2 Medical Genetics Laboratory of Genome, Isfahan, Iran.

3 Neonatal Research Center, Akbar Hospital, Mashhad University of Medical Sciences, Mashhad, Iran.

4 Department of Genetics and Molecular Biology, Medical School, Isfahan University of Medical Sciences, Isfahan, Iran.

5 Department of Pediatric Surgery, Dr. Sheikh Hospital, Mashhad University of Medical Science, Mashhad, Iran.

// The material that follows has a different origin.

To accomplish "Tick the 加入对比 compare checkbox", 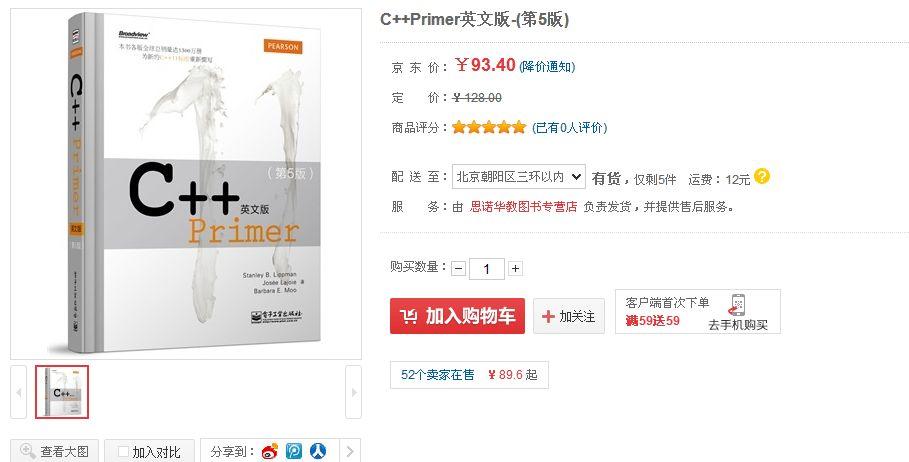I will [122, 452].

Background: Cystic fibrosis (CF) is the most common lethal genetic disorder of Cystic Fibrosis Trans-membrane Conductance (CFTR) Regulator gene mutations. We aimed to investigate common mutations in CF patients and to assess its possible relationship with clinical presentations.
Materials and Methods: This cross sectional study was conducted on 36 CF patients who were referred to a tertiary pediatric hospital in Isfahan, Iran. They were evaluated for 34 common mutations in CFTR gene by using reverse dot blot strip assay. Other parameters such as the age of diagnosis, the sweat chloride level, and clinical manifestations due to lung involvement and pancreatic insufficiency were also assessed. According to genotype mutations, children were divided in three groups: ΔF508 mutation (group 1), non-ΔF508 mutation (group 2), without current mutations (group 3). Finally, genotype, and phenotype relationship were reported.
Results: The mean age of patients was 8.1+2.3 months, and 23 of them (63%) were male. CFTR mutations were found in fourteen patients (38.8%). ΔF508 mutation has the highest prevalence in the studied samples with allele frequency of 15.27%, and c. 2183 AA>G was in the second standing.  Furthermore, p.R553X, p.G542X, C.1766+1, p.N1303K mutated alleles also were obtained in lower level. Mean age at the diagnosis time of CF, sweat chloride level and pancreatic insufficiency were not different between groups but lung complications were significant in children with common mutations.
Conclusion: Our findings showed that commercial kit designed to identify 34 common CFTR mutations failed to detect 61.2% of alleles of our patients. This necessitates designing local diagnostic kits for proper diagnosis of CF in Iranian children.